Converting 0.1 to binary 64 bit double

Question

I want to convert the decimal number 0.1 to binary 64 bit double. So I do it like that:

$$ 0.1_{10} = 0.00011001100110011001100110011001100110011001100110011001100110... \times 2^0 $$

Represent it in the scientific form:

$$ 1.1001100110011001100110011001100110011001100110011001100110... \times 2^{-4} $$

Now 64 bit IEEE754 float allows 52 bits for mantissa, so I need to round the number to 52 bits.

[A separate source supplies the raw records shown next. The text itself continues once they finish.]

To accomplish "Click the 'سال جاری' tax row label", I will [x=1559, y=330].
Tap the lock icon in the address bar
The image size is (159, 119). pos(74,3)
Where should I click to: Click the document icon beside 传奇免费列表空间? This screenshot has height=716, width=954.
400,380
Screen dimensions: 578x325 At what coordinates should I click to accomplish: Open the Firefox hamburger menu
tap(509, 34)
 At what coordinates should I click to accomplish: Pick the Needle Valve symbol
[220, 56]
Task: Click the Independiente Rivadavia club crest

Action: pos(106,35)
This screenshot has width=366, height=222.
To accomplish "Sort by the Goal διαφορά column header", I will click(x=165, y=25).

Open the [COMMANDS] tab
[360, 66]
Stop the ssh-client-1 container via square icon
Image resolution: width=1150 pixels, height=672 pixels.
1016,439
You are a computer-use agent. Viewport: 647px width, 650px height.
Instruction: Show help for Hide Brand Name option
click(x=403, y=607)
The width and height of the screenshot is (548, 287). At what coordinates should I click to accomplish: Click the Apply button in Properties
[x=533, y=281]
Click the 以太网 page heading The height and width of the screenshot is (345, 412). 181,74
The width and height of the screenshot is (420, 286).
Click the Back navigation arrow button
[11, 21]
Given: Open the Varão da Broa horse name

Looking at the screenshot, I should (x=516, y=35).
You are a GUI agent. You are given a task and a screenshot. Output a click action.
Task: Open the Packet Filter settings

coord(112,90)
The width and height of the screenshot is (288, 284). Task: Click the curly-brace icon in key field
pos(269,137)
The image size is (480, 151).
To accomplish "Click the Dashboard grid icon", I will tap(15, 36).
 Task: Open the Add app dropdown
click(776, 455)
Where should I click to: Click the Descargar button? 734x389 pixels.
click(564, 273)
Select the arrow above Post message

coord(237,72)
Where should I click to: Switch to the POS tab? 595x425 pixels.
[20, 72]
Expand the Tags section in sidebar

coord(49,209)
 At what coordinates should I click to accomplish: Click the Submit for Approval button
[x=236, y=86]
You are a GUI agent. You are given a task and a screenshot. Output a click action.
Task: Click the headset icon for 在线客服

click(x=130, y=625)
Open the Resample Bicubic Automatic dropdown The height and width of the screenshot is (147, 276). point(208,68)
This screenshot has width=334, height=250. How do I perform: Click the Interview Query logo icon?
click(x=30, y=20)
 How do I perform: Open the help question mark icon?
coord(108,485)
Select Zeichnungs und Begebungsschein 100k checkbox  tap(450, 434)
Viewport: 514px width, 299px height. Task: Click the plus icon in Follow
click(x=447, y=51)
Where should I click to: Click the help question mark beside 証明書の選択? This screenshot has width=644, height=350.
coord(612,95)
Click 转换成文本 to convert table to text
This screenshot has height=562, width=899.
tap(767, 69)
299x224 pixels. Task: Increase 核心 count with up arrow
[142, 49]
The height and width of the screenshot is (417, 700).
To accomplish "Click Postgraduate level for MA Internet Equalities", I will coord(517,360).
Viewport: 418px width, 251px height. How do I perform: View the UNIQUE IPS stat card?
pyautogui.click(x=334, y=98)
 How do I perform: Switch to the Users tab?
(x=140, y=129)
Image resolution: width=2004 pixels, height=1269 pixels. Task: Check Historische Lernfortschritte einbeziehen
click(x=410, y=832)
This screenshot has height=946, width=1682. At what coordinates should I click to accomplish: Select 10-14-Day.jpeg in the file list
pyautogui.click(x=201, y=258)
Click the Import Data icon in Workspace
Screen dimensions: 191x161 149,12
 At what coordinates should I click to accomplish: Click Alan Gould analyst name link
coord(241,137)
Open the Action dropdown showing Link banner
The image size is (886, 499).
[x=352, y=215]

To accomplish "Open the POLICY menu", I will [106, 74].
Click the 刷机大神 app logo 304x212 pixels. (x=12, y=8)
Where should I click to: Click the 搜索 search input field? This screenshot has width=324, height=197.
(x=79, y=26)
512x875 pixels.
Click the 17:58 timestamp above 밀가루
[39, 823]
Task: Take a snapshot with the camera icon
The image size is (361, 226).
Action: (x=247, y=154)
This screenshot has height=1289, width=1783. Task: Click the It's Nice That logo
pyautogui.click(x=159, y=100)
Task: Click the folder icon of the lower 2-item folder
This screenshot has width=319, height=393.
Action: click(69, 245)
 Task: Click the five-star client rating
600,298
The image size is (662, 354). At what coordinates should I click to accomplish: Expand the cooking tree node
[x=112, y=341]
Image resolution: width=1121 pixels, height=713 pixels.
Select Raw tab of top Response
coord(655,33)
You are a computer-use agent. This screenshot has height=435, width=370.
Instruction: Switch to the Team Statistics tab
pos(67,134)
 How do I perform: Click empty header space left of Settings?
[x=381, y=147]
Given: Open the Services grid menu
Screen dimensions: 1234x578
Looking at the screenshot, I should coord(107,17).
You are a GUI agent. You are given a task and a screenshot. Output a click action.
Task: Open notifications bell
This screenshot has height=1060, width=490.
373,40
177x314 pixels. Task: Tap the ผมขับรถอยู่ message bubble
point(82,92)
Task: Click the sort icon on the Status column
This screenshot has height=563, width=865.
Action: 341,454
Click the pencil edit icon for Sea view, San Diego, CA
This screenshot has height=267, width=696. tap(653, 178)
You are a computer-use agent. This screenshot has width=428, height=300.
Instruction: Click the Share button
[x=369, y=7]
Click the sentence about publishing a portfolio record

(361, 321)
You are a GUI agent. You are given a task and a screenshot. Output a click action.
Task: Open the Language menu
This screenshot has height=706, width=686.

$$ 1.\underbrace{1001100110011001100110011001100110011001100110011001}_{52 bits}100110... \times 2^{-4} $$

So I have to round to either:

smaller number (truncated)

$$ 1.1001100110011001100110011001100110011001100110011001 $$

larger number (original number plus 1)

$$ 1.1001100110011001100110011001100110011001100110011010 $$

Since the 53 bit is 1, I'm rounding up to the larger number. So I have mantissa part ready. Then I'm calculating biased exponent (11 bits for the exponent):

$$ 2^{11-1} -1 = 1023\\ 1023-4=1019\\ 1019_{10} = 1111111011_2 $$

So the final representation should be: $$ \underbrace{0}_{sign}\underbrace{01111111011}_{exponent}\underbrace{1001100110011001100110011001100110011001100110011010}_{mantissa} $$

Is this correct?

Answer 1

Short C code:

double x = 0.1;
long long n = *(long long*)&x;
printf("%llX",n);

Gives 3FB999999999999A, which is equivalent to:

0011 1111 1011 1001 1001 1001 1001 1001 1001 1001 1001 1001 1001 1001 1001 1010

For the record, due to the strict aliasing rule, I cannot recommend this programming method.